The guideline also found strong evidence that the risk of a second seizure is greatest in people
with a previous brain problem, such as head injury, stroke, or brain tumor and in those with an
EEG test result that shows signs of epilepsy. The analysis shows moderate evidence that the risk
is greatest in people with a significant abnormality on imaging tests of the brain and in those who
had a seizure during sleep.
Press Release
The guideline found moderate evidence that immediate treatment with an epilepsy drug can lower
this risk.
However, moderate evidence also shows that over the longer term of more than three years,
immediate treatment with an epilepsy drug, rather than waiting for another seizure before treating,
is unlikely to increase or decrease the likelihood of long-term improvement or seizure freedom.
The guideline notes that aside from affecting lifestyle choices, epilepsy drugs carry risks of side
effects ranging from seven to 31 percent.

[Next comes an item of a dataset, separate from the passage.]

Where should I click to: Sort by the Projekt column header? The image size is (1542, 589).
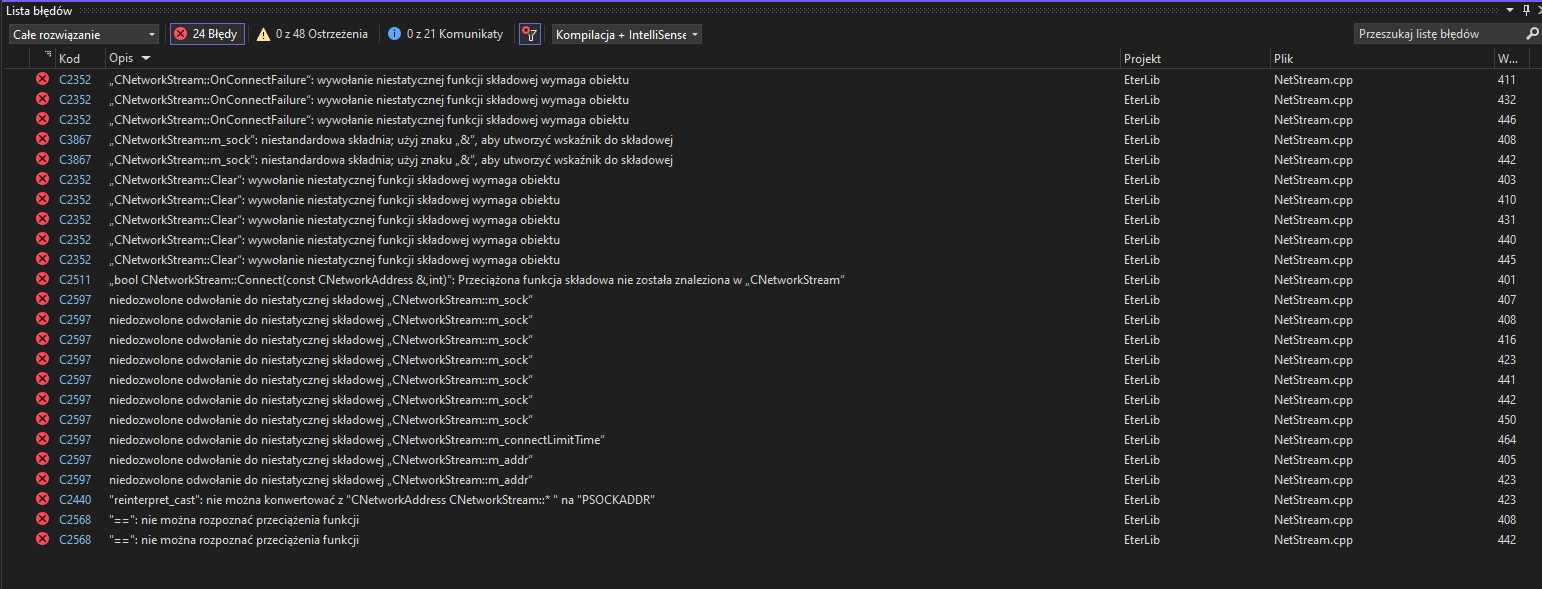point(1142,59)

“This guideline does not give a simple, black-and-white recommendation whether an adult should
immediately be started on an epilepsy drug,” said Jacqueline French, MD, with the New York
University Langone Comprehensive Epilepsy Center and Fellow with the American Academy of
Neurology. “What is most important is that the decision whether to immediately treat a first
seizure requires meaningful conversation between patient and doctor so that the patient’s
individual circumstances, balance of risks and benefits, and personal preferences are understood
and accounted for.”
The guideline was endorsed by the American Neurological Association and the World Federation
of Neurology.
The guideline was supported by the American Academy of Neurology.

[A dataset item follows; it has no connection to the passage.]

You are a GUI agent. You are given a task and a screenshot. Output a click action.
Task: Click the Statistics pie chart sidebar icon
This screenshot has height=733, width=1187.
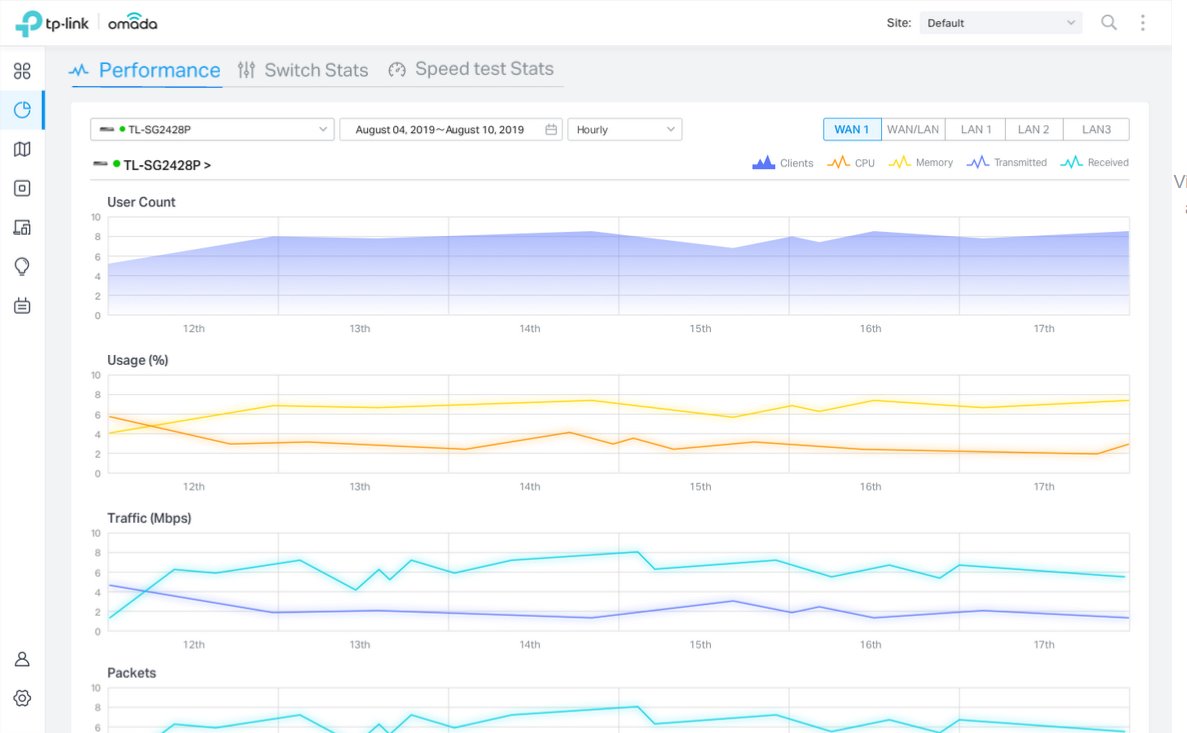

To learn more about epilepsy, please visit www.aan.com/patients.
The American Academy of Neurology, an association of 28,000 neurologists and neuroscience
professionals, is dedicated to promoting the highest quality patient-centered neurologic care. A
neurologist is a doctor with specialized training in diagnosing, treating and managing disorders of
the brain and nervous system such as Alzheimer’s disease, stroke, migraine, multiple sclerosis,
brain injury, Parkinson’s disease and epilepsy.

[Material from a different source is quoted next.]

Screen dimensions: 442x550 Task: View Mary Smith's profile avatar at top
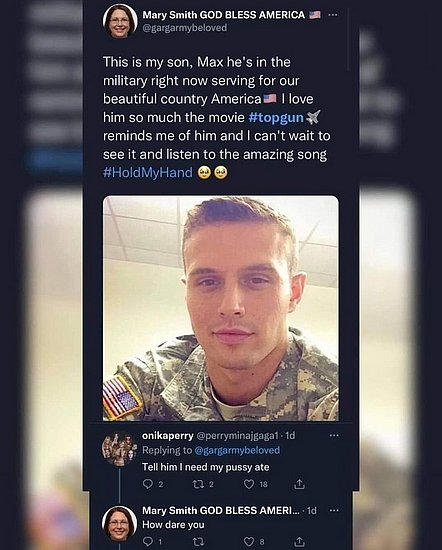(120, 21)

The American Epilepsy Society (AES) is a non-profit medical and scientific society. Our
individual members are professionals engaged in both research and clinical care for people with
epilepsy from private practice, academia and government. For nearly 80 years, AES has been
unlocking the potential of the clinical and research community by creating a dynamic global
forum where professionals can share, learn and grow. AES champions the use of sound science
and clinical care through the exchange of knowledge, by providing education and by furthering
the advancement of the profession.
For more information about the American Academy of Neurology, visit http://www.aan.com or
find us on Facebook, Twitter, Google+ and YouTube.
Editor’s Note:
Drs. Krumholz and French will present their findings at a press conference at 11:00 a.m. ET, on
Monday, April 20, 2015, in the AAN Press Conference Room of the Walter E. Washington
Convention Center in Washington, DC.